◆ Excerpted text ◆
::::

But now the National Galleries of Scotland is finally putting female artists in the spotlight - after admitting most of them had been badly neglected.
Work by dozens of painters and sculptors drawn from an 80-year period will go on display from tomorrow under the first major showcase drawn from the national collections.
Celebrated figures like Joan Eardley, Phoebe Anne Traquair and Anne Redpath feature alongside lesser-known artists, such as Dorothy Johnstone, Agnes Miller Parker, Wilhemina Barns-Graham, Doris Zinkeisen and Norah Neilson Gray.
Galleries chiefs hope the exhibition, “Modern Scottish Women,” which has more than 90 paintings and sculptures, will revive interest in rarely-seen artists and shed new light on little-known achievements. The show will also reveal “the professional and personal challenges faced by the artists, and their triumphs in overcoming them.”
It recalls how women were all but excluded from artistic training in Scotland until the 19th century. Much was to change with the opening of the art schools in Glasgow and Edinburgh, in 1845 and 1908 respectively, although some female artists travelled to France for more progressive training.
The show explores how the Scottish Gallery, which opened in Edinburgh in 1897, was one of the first commercial galleries to actively promote work produced by women, who were also championed by the Scottish Modern Arts Association after its formation in 1906.

::::

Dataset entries
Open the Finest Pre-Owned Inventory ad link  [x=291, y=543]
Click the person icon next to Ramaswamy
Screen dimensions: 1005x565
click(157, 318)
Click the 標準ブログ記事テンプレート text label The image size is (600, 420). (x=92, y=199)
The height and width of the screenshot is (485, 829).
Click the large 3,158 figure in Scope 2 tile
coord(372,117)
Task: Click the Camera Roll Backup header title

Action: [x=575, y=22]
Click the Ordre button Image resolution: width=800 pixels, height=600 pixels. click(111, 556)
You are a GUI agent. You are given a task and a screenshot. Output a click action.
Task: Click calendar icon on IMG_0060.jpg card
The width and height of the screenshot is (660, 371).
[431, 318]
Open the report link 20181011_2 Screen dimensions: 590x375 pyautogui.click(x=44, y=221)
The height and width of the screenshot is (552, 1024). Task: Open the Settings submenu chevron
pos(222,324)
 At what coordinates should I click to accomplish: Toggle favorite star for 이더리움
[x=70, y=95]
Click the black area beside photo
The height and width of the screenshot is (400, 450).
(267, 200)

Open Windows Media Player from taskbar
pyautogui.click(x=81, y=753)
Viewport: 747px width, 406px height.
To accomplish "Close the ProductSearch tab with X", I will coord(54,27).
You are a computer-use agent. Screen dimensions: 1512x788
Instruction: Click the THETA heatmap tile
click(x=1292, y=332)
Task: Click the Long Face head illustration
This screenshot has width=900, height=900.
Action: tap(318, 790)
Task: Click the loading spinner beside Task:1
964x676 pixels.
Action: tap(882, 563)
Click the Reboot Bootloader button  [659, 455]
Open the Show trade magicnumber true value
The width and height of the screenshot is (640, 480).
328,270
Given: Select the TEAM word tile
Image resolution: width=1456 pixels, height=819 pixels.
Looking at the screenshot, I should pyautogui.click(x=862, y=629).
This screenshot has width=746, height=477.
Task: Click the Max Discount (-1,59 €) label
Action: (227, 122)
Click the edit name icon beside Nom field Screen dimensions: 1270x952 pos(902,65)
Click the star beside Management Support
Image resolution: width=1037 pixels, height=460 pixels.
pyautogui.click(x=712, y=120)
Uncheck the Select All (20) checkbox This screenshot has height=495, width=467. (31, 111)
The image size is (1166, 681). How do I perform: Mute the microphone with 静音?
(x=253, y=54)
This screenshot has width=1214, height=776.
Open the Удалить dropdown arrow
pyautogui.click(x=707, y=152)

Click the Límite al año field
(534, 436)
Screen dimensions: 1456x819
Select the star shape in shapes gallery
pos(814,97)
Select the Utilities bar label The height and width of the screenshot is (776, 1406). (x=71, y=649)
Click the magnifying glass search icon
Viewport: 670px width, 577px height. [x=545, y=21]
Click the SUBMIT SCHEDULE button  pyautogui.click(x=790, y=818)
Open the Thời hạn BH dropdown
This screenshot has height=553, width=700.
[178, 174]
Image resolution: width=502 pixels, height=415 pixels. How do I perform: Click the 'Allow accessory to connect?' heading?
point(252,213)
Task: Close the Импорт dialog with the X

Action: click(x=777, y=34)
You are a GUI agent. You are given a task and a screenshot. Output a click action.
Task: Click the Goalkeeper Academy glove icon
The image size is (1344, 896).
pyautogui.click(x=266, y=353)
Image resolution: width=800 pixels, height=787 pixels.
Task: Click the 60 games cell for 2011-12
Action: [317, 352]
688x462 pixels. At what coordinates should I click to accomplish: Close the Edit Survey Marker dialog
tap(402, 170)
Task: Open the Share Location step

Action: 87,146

::::

◆ Problems to solve ◆
- a) According to the article on the "Modern Scottish Women" exhibition, in what year did the Scottish Gallery open in Edinburgh?
- b) Continue the article on the "Modern Scottish Women" exhibition from the point where it ends.

◆ Answers to this exercise ◆
- a) 1897

- b)
However the Edinburgh-based Scottish Arts Club and the Glasgow Art Club - both set up in the 19th century - did not admit women until 1982 and 1983 respectively. It also took until 1944 for the Royal Scottish Academy - founded in 1826 - to elect a female artist.
Work by 45 painters and sculptors, some of whom have received little previous recognition of their work, will be showcased at the Scottish National Gallery of Modern Art in Edinburgh over the next seven months. The show covers the period from 1885-1965, from the appointment of Fra Newbery as director of Glasgow School of Art to the death of Redpath, who had risen to become the leading painter of her generation.
The exhibition looks at how female artists found opportunities by working through the two world wars, including Gray, a voluntary nurse who painted the Scottish Women’s Hospital near Paris when she was working there and sculptor Gertrude Alice Meredith Williams, who worked on Paisley’s war memorial and the national war memorial at Edinburgh Castle.
However Johnstone, who was appointed to the staff of Edinburgh College of Art, was forced to quit the post when she fell foul of “marriage bar” legislation, which prevented married women from holding full-time teaching positions. The show also explores how Cecile Walton’s divorce virtually ended her career and how Redpath stopped painting for two decades to raise her children.
Exhibition curator Alice Strang said: “When I was doing the research for our series on the Scottish Colourists a few years ago, the names of various female artists kept coming up around the fringes. I remember thinking: ‘Who are they and what were they up to in their own right?’
“We’ve tried to show better-known artists in a new way, but also introduce all sorts of others artists that people may not have come across but whose work is really worth seeing. Everything we’ve chosen is in there because it’s a really good work of art.”